#### Task brief:
Reproduce the following data word for word, leaving out the pictures.

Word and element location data
☆ ☆ ☆ ☆ ☆

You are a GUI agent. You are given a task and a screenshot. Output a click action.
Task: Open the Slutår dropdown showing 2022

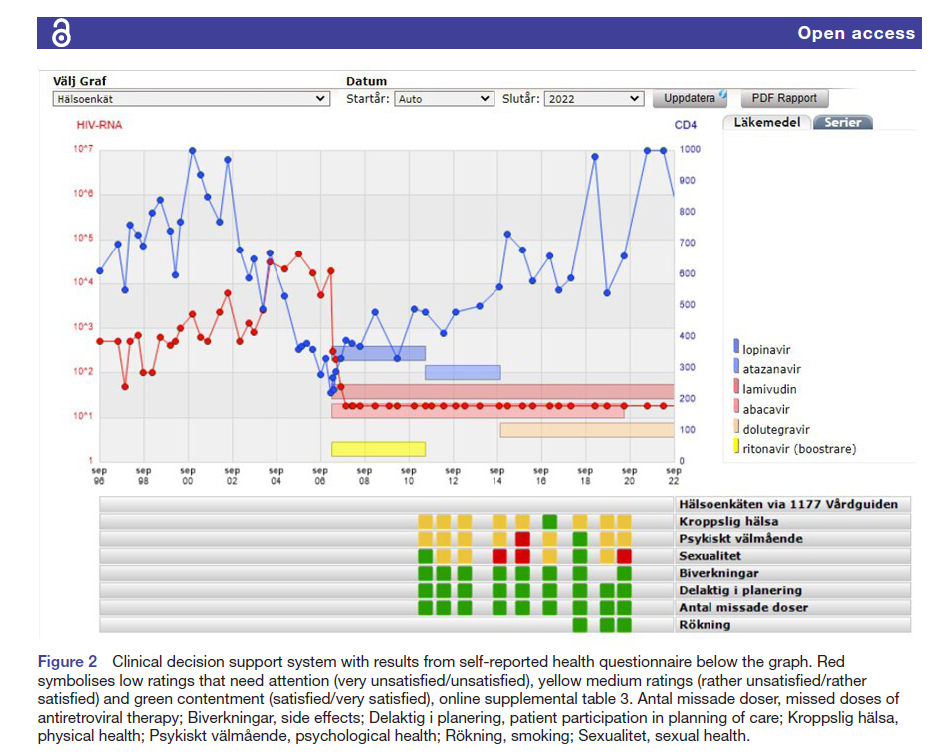(594, 99)
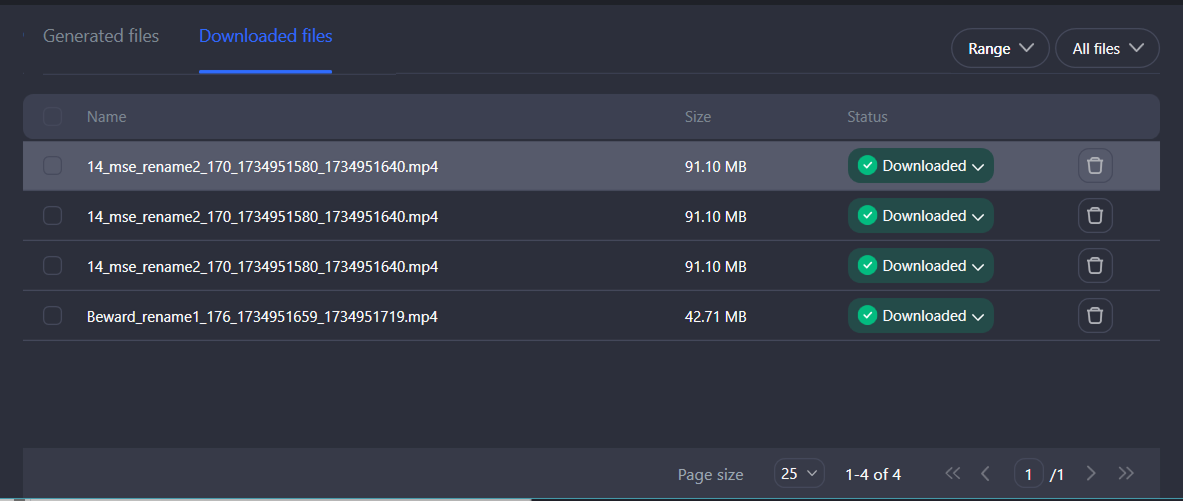This screenshot has height=501, width=1183.
Task: Expand the Downloaded status of the Beward_rename1 file
Action: tap(921, 316)
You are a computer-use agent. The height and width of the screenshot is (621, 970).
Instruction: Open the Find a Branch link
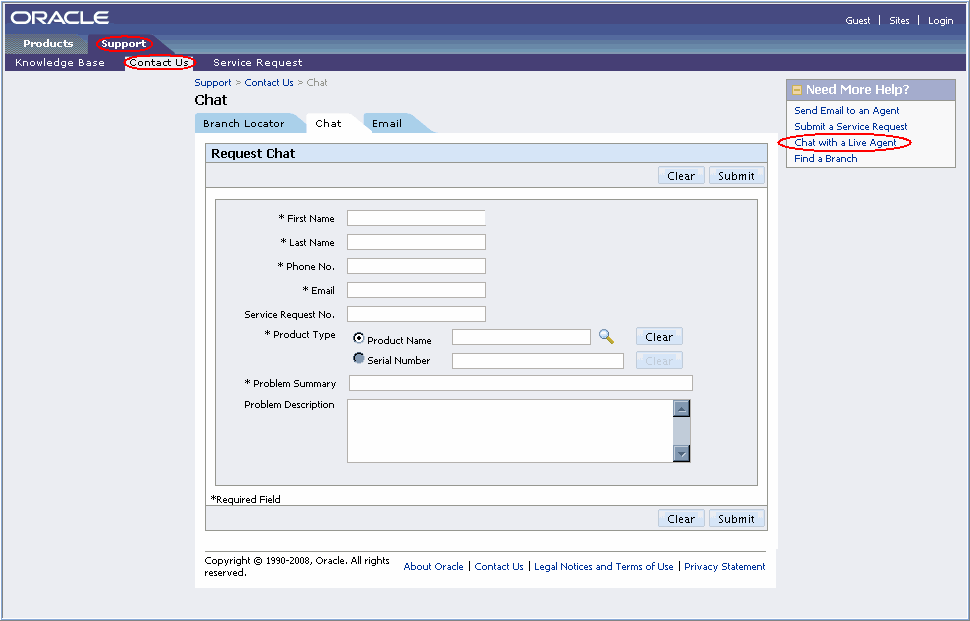tap(825, 158)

☆ ☆ ☆ ☆ ☆

#### Correct result:
You are a GUI agent. You are given a task and a screenshot. Output a click action.
Task: Open the Slutår dropdown showing 2022

(594, 99)
This screenshot has height=501, width=1183.
Task: Expand the Downloaded status of the Beward_rename1 file
Action: tap(921, 316)
You are a computer-use agent. The height and width of the screenshot is (621, 970).
Instruction: Open the Find a Branch link
tap(825, 158)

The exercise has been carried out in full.